◆ **WORK TO COMPLETE**: Only one stretch of the records below should be repeated. It starts with the line containing "[Copy link to this section: NextPageToken]" and goes on through the line containing "[Copy link to this section: Schema]", exactly as written.

Extracted data entries
►

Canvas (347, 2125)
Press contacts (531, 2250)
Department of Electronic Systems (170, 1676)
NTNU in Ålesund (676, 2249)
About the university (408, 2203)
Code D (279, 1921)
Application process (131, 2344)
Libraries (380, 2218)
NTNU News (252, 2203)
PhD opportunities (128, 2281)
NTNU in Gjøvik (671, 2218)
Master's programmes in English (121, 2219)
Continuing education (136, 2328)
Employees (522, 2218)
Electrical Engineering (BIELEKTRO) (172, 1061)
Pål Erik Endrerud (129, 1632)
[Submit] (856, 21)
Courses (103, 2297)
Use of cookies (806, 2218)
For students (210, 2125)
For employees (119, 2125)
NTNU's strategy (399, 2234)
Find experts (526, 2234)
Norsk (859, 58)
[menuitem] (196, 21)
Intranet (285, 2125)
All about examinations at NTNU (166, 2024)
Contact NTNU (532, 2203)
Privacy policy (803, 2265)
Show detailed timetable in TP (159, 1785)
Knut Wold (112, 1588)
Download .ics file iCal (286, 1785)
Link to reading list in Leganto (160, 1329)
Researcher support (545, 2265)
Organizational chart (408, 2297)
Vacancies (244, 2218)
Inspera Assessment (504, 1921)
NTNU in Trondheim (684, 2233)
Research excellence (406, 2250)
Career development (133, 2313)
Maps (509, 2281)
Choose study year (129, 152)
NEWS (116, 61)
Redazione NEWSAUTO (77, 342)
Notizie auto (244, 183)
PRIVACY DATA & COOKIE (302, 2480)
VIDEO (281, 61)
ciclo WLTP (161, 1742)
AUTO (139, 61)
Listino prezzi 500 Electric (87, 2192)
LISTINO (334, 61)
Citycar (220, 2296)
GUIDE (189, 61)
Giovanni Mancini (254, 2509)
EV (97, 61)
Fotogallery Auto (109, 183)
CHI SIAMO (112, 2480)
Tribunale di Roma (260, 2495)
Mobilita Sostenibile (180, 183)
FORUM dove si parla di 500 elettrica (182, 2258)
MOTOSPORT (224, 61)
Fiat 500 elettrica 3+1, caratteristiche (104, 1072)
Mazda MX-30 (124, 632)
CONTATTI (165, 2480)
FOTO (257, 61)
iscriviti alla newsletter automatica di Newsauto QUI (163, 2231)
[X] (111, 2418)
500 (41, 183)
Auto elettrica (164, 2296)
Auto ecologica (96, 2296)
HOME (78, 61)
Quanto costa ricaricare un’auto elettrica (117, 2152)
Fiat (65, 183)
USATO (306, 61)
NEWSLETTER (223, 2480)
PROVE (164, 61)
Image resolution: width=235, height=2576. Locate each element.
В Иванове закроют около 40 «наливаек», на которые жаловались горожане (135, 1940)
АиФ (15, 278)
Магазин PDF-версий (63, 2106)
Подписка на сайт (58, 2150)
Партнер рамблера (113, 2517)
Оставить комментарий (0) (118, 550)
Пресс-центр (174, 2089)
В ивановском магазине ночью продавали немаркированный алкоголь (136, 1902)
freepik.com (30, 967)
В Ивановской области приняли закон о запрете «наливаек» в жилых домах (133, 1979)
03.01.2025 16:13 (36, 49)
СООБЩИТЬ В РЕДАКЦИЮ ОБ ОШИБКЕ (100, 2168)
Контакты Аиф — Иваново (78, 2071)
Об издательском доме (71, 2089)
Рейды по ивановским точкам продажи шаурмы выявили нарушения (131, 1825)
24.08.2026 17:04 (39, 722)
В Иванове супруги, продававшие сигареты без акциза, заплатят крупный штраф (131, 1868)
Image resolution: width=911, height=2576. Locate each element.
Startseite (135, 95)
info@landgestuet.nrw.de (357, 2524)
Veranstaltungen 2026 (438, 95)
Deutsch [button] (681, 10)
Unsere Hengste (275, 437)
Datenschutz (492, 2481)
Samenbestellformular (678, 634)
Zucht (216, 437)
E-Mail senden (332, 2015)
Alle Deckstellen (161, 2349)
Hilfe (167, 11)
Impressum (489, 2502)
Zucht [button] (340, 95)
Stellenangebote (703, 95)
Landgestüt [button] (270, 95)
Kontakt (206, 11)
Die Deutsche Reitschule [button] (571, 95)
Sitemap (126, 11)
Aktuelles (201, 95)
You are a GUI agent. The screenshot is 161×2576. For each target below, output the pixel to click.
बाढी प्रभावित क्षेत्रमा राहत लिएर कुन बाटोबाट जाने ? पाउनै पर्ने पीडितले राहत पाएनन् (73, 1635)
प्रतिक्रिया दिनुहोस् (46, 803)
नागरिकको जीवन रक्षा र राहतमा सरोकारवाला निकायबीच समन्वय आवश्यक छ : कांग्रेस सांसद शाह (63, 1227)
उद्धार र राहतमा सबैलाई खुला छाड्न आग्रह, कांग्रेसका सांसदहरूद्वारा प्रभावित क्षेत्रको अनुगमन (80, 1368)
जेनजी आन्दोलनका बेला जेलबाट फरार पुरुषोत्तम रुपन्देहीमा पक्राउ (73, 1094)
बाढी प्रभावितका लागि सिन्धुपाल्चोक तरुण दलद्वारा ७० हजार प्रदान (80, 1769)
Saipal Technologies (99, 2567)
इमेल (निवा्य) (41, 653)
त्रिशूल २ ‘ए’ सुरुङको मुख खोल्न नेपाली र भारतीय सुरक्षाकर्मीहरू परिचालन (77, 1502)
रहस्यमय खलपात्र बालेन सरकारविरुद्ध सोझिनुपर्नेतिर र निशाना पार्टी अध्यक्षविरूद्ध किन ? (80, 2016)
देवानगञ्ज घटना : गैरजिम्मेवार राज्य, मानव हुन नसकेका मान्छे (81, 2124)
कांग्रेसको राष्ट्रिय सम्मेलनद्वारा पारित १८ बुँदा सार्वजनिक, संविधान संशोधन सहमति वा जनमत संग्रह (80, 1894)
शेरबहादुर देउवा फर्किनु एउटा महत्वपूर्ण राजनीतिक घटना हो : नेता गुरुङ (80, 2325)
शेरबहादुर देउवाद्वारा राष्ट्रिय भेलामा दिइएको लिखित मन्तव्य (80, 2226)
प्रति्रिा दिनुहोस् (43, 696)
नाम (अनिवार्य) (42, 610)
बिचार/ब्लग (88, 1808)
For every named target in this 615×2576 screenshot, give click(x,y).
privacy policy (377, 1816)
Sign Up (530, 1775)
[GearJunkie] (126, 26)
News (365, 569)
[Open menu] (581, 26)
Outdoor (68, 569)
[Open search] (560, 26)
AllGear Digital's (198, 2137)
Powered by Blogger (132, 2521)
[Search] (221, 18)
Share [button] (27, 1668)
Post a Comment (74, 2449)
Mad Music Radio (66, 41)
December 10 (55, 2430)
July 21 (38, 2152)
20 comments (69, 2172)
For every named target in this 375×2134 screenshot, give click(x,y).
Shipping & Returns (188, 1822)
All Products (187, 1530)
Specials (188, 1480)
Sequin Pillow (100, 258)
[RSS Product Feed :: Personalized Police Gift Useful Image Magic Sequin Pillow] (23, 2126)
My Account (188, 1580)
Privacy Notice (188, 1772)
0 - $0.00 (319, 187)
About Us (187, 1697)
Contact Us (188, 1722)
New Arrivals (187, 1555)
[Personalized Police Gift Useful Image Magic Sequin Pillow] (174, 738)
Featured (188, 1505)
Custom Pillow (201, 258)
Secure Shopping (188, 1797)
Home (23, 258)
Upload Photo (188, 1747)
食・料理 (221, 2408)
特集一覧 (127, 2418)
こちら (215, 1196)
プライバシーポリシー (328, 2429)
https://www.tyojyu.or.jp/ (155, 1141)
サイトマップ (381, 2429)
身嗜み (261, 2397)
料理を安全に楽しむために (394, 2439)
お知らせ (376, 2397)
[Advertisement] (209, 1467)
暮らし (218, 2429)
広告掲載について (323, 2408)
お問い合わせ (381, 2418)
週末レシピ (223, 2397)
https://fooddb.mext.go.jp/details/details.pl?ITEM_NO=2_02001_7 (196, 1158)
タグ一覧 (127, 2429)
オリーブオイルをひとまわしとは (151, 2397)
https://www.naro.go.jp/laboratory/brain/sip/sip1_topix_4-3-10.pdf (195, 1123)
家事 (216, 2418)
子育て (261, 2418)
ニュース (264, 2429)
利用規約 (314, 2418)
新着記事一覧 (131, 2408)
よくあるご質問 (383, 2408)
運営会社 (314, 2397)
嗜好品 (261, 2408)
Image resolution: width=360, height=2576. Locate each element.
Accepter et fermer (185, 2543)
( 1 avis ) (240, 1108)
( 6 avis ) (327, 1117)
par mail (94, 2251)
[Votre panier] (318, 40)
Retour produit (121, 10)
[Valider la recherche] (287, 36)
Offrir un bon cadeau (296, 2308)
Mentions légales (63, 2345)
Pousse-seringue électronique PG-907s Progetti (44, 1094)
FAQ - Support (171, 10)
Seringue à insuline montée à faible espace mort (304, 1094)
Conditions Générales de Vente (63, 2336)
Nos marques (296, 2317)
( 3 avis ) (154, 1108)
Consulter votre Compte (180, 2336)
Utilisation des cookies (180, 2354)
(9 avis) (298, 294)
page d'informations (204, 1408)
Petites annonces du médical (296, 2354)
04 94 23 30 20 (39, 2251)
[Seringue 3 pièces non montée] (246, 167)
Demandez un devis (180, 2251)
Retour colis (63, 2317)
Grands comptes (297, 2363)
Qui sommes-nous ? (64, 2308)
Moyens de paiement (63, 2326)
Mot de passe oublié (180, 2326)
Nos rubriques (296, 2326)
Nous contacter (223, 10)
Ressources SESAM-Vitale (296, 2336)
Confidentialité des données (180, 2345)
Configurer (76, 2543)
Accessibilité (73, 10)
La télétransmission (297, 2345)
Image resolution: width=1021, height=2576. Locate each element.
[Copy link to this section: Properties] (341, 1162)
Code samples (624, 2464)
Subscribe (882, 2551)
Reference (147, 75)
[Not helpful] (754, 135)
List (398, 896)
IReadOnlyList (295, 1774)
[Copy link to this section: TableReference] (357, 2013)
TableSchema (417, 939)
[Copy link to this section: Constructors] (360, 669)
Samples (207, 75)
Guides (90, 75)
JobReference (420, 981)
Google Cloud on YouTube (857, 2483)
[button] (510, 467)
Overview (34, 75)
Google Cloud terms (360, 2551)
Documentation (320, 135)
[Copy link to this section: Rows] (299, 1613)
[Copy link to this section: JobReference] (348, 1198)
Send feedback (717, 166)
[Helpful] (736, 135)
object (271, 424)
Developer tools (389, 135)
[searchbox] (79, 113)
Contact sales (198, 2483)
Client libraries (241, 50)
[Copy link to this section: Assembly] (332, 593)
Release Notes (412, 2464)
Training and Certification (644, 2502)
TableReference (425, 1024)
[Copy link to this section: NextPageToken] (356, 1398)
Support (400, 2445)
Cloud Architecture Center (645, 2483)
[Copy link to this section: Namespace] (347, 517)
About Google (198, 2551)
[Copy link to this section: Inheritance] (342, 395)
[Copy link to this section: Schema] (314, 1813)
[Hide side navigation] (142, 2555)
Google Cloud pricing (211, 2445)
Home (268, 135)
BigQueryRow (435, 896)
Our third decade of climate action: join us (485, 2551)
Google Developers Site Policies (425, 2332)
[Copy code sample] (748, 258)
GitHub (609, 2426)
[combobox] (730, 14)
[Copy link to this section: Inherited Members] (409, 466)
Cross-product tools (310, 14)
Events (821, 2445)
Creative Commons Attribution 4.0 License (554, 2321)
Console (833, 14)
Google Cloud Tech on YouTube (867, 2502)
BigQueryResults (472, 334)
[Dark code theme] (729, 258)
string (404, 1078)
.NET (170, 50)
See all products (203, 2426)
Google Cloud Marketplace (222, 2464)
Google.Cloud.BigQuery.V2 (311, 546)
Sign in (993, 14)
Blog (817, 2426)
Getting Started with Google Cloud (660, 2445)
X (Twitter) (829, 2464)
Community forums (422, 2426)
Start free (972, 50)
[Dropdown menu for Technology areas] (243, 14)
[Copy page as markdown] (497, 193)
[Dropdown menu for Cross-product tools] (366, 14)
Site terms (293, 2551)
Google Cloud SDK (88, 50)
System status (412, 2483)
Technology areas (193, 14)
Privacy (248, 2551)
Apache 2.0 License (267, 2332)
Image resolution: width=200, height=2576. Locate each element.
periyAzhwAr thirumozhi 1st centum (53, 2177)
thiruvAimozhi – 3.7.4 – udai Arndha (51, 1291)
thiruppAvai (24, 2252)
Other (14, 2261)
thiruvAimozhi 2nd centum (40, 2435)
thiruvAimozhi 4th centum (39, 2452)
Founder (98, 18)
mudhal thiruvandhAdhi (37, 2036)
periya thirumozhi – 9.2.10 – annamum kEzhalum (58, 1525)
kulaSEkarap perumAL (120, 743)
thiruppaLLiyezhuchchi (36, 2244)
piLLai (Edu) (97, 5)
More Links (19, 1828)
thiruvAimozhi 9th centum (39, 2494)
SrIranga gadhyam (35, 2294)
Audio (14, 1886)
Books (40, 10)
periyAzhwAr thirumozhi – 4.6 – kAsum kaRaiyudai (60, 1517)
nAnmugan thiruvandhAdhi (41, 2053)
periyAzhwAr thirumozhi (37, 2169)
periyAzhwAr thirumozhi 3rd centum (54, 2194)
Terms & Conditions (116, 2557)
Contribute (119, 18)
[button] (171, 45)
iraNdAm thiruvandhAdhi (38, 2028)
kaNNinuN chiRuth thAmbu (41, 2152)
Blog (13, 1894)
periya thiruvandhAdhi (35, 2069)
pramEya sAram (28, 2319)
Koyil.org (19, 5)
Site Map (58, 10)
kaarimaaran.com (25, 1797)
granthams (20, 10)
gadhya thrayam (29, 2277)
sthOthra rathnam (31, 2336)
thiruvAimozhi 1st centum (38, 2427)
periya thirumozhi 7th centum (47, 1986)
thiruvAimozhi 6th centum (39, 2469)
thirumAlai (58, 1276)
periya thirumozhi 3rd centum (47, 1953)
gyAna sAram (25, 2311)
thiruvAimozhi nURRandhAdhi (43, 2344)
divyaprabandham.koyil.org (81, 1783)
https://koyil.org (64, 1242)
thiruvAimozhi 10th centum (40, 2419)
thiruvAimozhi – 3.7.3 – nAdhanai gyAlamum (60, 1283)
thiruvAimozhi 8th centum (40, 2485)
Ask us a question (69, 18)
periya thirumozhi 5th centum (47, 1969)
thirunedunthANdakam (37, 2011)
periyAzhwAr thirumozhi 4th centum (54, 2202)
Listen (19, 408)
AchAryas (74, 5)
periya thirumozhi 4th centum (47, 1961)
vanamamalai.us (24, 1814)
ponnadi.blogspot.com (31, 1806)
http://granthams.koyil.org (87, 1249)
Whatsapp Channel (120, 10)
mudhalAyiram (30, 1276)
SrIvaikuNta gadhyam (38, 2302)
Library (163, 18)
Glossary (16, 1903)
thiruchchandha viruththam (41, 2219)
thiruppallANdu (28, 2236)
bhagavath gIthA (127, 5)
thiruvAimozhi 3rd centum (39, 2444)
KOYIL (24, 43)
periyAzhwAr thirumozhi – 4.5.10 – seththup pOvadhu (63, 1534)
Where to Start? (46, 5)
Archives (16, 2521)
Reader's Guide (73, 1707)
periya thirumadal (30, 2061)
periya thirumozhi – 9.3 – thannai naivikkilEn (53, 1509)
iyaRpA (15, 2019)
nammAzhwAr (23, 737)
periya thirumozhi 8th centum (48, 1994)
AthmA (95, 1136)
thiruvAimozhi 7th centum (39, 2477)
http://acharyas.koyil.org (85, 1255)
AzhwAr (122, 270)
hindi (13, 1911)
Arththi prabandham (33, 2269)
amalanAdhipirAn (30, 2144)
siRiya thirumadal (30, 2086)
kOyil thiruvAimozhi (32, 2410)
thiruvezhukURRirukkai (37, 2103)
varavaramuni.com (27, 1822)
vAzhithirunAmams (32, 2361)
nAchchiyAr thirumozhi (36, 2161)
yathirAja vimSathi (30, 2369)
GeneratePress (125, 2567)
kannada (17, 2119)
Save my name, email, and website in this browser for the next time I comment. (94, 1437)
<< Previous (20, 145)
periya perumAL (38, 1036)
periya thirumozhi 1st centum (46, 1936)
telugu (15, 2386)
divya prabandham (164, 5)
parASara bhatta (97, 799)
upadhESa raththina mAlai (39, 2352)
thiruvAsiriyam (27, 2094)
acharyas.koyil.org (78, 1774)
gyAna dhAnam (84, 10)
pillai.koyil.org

◄

◆ **ANSWER SPACE**:
[Copy link to this section: NextPageToken] (356, 1398)
Support (400, 2445)
Cloud Architecture Center (645, 2483)
[Copy link to this section: Namespace] (347, 517)
About Google (198, 2551)
[Copy link to this section: Inheritance] (342, 395)
[Copy link to this section: Schema] (314, 1813)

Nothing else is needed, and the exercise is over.